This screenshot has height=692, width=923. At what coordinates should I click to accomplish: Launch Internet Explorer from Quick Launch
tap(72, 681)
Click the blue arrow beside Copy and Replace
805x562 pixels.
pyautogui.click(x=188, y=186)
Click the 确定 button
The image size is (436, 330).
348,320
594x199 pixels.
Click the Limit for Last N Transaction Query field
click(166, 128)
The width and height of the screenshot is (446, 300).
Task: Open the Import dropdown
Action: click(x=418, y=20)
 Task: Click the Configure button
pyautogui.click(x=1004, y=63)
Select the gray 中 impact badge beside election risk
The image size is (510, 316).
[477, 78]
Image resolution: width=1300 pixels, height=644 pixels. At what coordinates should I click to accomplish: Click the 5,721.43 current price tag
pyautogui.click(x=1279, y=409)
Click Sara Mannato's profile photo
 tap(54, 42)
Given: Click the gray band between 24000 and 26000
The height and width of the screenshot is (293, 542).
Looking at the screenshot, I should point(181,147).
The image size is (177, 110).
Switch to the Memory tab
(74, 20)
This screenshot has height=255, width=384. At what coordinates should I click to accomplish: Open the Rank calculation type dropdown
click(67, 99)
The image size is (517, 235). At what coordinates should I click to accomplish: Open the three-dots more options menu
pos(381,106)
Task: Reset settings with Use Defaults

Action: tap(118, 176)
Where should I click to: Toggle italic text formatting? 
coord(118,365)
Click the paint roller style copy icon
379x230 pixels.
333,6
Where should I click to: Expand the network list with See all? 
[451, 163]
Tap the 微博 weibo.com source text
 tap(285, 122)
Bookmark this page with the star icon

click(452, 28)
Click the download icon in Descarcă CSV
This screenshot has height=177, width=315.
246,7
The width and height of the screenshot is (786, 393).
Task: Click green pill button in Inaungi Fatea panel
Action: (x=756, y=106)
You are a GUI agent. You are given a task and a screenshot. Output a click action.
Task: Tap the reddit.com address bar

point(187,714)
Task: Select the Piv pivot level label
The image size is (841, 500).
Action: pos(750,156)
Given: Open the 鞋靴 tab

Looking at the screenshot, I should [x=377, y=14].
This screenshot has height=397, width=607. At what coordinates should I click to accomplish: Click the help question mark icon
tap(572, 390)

● WORK REQUEST
Take the listing above and set it down exactly.

● SOLUTION FOR THIS TASK
This screenshot has height=692, width=923. At what coordinates should I click to accomplish: Launch Internet Explorer from Quick Launch
tap(72, 681)
Click the blue arrow beside Copy and Replace
805x562 pixels.
pyautogui.click(x=188, y=186)
Click the 确定 button
The image size is (436, 330).
348,320
594x199 pixels.
Click the Limit for Last N Transaction Query field
click(166, 128)
The width and height of the screenshot is (446, 300).
Task: Open the Import dropdown
Action: click(x=418, y=20)
 Task: Click the Configure button
pyautogui.click(x=1004, y=63)
Select the gray 中 impact badge beside election risk
The image size is (510, 316).
[477, 78]
Image resolution: width=1300 pixels, height=644 pixels. At what coordinates should I click to accomplish: Click the 5,721.43 current price tag
pyautogui.click(x=1279, y=409)
Click Sara Mannato's profile photo
 tap(54, 42)
Given: Click the gray band between 24000 and 26000
The height and width of the screenshot is (293, 542).
Looking at the screenshot, I should point(181,147).
The image size is (177, 110).
Switch to the Memory tab
(74, 20)
This screenshot has height=255, width=384. At what coordinates should I click to accomplish: Open the Rank calculation type dropdown
click(67, 99)
The image size is (517, 235). At what coordinates should I click to accomplish: Open the three-dots more options menu
pos(381,106)
Task: Reset settings with Use Defaults

Action: tap(118, 176)
Where should I click to: Toggle italic text formatting? 
coord(118,365)
Click the paint roller style copy icon
379x230 pixels.
333,6
Where should I click to: Expand the network list with See all? 
[451, 163]
Tap the 微博 weibo.com source text
 tap(285, 122)
Bookmark this page with the star icon

click(452, 28)
Click the download icon in Descarcă CSV
This screenshot has height=177, width=315.
246,7
The width and height of the screenshot is (786, 393).
Task: Click green pill button in Inaungi Fatea panel
Action: (x=756, y=106)
You are a GUI agent. You are given a task and a screenshot. Output a click action.
Task: Tap the reddit.com address bar

point(187,714)
Task: Select the Piv pivot level label
The image size is (841, 500).
Action: pos(750,156)
Given: Open the 鞋靴 tab

Looking at the screenshot, I should [x=377, y=14].
This screenshot has height=397, width=607. At what coordinates should I click to accomplish: Click the help question mark icon
tap(572, 390)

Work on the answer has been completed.